This is the first explanation of closures I’ve read that actually make sense 🙂
Thank you so much, I am, for the first time, confident that I get the concept (bow)
Before understand I got it:
int n = 1;
var f = new Func<int, int>(a => a += (n += 1));
Console.WriteLine(f(5));
Console.WriteLine(f(6));
that do the same 🙂
Short version:
int n = 1;
var f = new Func<int, int>(a => a += (n += 1));
Console.WriteLine(f(5));
Console.WriteLine(f(6));
This is the best explanation of this I’ve ever read
@Justin, @abc is *correct*. From a functional programmer’s point of view C# has actually done closures *wrong*. A closure is properly created using the value bound in the lexical environment – yet the value that C# binds in the lambda’s scope is in fact a reference to the value.
In fairness, doing such a thing is not strictly *incorrect*, but it has been tried in various contexts and found wanting. The most obvious one being the original semantics for a Smalltalk block expression. What C# has created is a language that is lexically scoped, *except* for lambdas which are dynamically scoped. Consistent lexical scoping is actually preferable, as you can always arrange some way to communicate changes, whereas freezing the data in time turns out to be what is wanted about 85% of the time.
@thay I don’t understand why ‘lambdas are dynamically scoped’. In fact I don’t think they are. How can we temporarily redefine a variable that’s been closed over?
http://en.wikipedia.org/wiki/Scope_(programming)#Lexical_versus_dynamic_scoping
Isn’t the reason this has confused the functional programmers because C# isn’t a functional language? In functional languages we expect no side effects, and variables are usually immutable, so we wouldn’t expect to be able to give ‘multiple’ a different value in @abc’s example. Since we CAN do this in C# this seems a logical behaviour to me. Whether it’s actually useful or even appropriate in an OO language is another question.
just wanted so say: WOW, beautifully explained 🙂
Thanks man! keep it up! 🙂
thanks man…this tutorial really helped me to 🙂
I have to thank you from keeping me from reading through thousands of confusing explanations of something so simple. I usually like to remember my explanations in a simple way like this, it’s just getting there that is the problem. You deserve a freaking medal!
beautiful …. man… you rock so much….
best explanation on closure i have ever seen.
Thanks, great explanation!
Great article with simple to understand facts 🙂 thanks for sharing the knowledge in an understandable manner…
Great, easy to understand. Thank you.
btw, you’re the first thing that google returns from “C# Closure”.
So needed this. Thanks!

Stored items

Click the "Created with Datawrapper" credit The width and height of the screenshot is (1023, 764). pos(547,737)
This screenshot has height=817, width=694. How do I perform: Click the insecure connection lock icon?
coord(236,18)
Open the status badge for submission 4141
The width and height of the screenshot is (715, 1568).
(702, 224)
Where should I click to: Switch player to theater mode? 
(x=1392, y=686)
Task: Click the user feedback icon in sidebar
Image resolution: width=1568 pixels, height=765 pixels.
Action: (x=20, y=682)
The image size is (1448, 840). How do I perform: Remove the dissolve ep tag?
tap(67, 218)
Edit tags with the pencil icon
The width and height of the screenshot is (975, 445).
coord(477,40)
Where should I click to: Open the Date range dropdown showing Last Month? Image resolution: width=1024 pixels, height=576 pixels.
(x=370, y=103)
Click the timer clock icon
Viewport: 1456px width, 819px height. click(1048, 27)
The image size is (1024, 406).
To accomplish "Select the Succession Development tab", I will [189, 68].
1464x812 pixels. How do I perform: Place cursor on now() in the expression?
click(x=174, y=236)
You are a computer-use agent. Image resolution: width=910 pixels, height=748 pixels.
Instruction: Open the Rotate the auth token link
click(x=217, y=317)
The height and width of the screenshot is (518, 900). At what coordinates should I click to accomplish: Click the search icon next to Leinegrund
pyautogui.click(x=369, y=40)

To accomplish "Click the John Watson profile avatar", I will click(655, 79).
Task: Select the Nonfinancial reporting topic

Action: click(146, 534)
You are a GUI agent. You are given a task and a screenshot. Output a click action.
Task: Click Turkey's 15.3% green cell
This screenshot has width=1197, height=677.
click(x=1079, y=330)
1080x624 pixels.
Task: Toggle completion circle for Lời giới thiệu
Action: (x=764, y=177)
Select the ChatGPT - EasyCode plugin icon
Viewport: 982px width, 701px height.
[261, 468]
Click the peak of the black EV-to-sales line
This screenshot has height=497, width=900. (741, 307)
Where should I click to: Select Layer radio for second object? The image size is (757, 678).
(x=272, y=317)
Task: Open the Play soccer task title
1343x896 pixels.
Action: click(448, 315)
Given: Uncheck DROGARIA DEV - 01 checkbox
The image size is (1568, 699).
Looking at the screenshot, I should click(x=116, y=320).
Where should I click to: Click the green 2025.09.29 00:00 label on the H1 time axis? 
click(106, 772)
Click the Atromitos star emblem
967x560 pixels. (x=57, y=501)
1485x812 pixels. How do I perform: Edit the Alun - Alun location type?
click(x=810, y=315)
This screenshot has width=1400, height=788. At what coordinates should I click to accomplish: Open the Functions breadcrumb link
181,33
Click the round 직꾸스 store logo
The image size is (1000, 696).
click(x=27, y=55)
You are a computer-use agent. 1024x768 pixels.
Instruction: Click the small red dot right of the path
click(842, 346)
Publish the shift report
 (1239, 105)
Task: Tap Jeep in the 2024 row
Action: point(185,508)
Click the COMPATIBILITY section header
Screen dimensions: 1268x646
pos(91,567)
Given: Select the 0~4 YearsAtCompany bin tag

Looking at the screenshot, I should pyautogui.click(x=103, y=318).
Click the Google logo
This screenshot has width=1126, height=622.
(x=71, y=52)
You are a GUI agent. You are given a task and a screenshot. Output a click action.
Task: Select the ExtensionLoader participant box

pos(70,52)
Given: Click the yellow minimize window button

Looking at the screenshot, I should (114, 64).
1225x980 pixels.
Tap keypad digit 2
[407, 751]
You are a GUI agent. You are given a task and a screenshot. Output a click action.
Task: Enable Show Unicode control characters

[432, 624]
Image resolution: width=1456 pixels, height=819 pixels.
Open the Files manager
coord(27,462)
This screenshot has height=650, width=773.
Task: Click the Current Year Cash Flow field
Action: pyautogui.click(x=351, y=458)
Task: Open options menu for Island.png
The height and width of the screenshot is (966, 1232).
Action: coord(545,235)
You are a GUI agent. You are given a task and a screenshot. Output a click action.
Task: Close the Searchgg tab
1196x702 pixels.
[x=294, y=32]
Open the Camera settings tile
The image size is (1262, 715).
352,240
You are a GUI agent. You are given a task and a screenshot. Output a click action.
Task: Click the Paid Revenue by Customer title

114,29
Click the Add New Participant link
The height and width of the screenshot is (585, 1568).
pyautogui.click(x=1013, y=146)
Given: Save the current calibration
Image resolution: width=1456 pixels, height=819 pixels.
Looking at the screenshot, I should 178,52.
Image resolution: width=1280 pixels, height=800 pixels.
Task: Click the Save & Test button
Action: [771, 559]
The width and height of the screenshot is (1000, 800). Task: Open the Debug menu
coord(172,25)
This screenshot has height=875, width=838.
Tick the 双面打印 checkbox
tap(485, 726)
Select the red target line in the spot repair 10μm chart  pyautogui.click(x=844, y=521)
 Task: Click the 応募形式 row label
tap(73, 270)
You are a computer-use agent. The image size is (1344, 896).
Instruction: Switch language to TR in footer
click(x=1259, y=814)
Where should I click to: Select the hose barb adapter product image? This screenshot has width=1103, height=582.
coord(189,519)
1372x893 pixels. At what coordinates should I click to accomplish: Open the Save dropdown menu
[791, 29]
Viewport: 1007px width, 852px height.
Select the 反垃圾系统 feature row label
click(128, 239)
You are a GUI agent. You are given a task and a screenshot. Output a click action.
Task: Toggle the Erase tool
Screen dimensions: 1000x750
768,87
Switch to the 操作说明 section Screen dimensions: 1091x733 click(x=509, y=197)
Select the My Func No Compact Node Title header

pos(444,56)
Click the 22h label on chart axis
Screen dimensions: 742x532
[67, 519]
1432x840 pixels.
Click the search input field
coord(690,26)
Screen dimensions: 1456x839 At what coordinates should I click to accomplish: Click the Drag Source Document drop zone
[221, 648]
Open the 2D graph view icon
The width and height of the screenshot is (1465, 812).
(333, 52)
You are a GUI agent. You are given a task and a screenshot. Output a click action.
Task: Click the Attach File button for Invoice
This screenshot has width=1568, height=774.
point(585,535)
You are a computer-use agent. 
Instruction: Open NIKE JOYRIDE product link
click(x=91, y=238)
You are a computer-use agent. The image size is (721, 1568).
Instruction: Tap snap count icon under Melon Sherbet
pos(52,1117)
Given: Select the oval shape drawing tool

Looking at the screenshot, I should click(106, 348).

**WRITTEN TASKS:**
1. Name every user addressed with the @ sign in the comment thread on C# closures, counting each name once.
2. In the comment thread on C# closures, which language's original semantics for a block expression is given as the most obvious example of the approach being tried and found wanting?

**ANSWERS TO THE EXERCISES:**
1. Justin, abc, thay

2. Smalltalk